A while back, I wrote about a chef we met on a research project for Tabasco, who said something that had a big effect on me …
“The more confident the chef, the more simply your dish”.
I love this.
It captures so much in so few words.
As you will be able to tell from this blog, I find it hard to be succinct in pretty much everything and anything I do.
I spend ages thinking about things … what is important, what isn’t, what might be that I haven’t thought about yet and what I just want to try to see what comes out the other side.
This is incredibly annoying for almost everyone. Including myself.
But after I’ve messed about with it all and got an idea about where my energy lies, I can eventually get things down to their bare essential – by which I mean reduce it down to the most important thing I need others to understand and feel.
I must admit, I used to give myself a really hard time on how long this process took – especially when I could see others pull it off in the blink of an eye – but the reality is it takes a lot of hard work to be simple and rigour means what you do is right rather than just fast.
I say all this because I recently came across Apple’s marketing philosophy from 1977.
Look at that.
LOOK AT IT!!!
One page. One single little page.
Now I know some will claim it is simplistic.
Or it features words that people may not get, like ‘impute’.
But when you read it – which at one single page, means you definitely will – you quickly understand the 3 essential values that the brand stands for, believes in and values.
They give a fuck about their audience.
They are brutally focused on what they do.

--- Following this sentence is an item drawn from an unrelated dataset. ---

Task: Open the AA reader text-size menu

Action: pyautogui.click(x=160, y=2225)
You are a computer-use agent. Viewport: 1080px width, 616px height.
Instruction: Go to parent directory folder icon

They place great value on how they communicate themselves.
But there’s a couple of other things.
One is they openly talk about ‘creativity’.
To do that in 1977 is amazing.
To do that in 1977 when you are in the computer business, is almost unheard of.
But what I like is they link creativity with professional.
Because not only does it mean Apple don’t see these as being mutually exclusive – which was definitely not a commonly held belief back then, maybe even now – but it’s a clue to the work they want to be known for.
Not creativity for creativities sake, but how they look at the world.
What being professional looks like to them.
What the values of being professional means to them
What the word professional represents in terms of how you live and act.
And given they placed huge importance in understanding their audience, it meant they could do work that moved away from the typical suit and tie, business communication of the day and make work that spoke human to human … acknowledging the creativity in all of us and talking about human values not just corporate efficiency.
And if that wasn’t enough, there is one more thing I love about all this.
They talk about how, if they do it right, their customers will feel about Apple and their products.
Not a bunch of words … but emotion.
Of course this is all very obvious, but there are way too many clients who try to define the exact words they want people to play back to them.
Generic … overly-defined … corporate-talk … words.
It’s as if their bonus is linked directly to the quantity of words a focus group plays back to them.
Which is probably the exact reason why they do it.
But Apple in 1977 didn’t follow that path – and still don’t – because they, like NIKE and countless other brands who have a huge influence in culture, appreciate the simpler you are, the more powerful you become.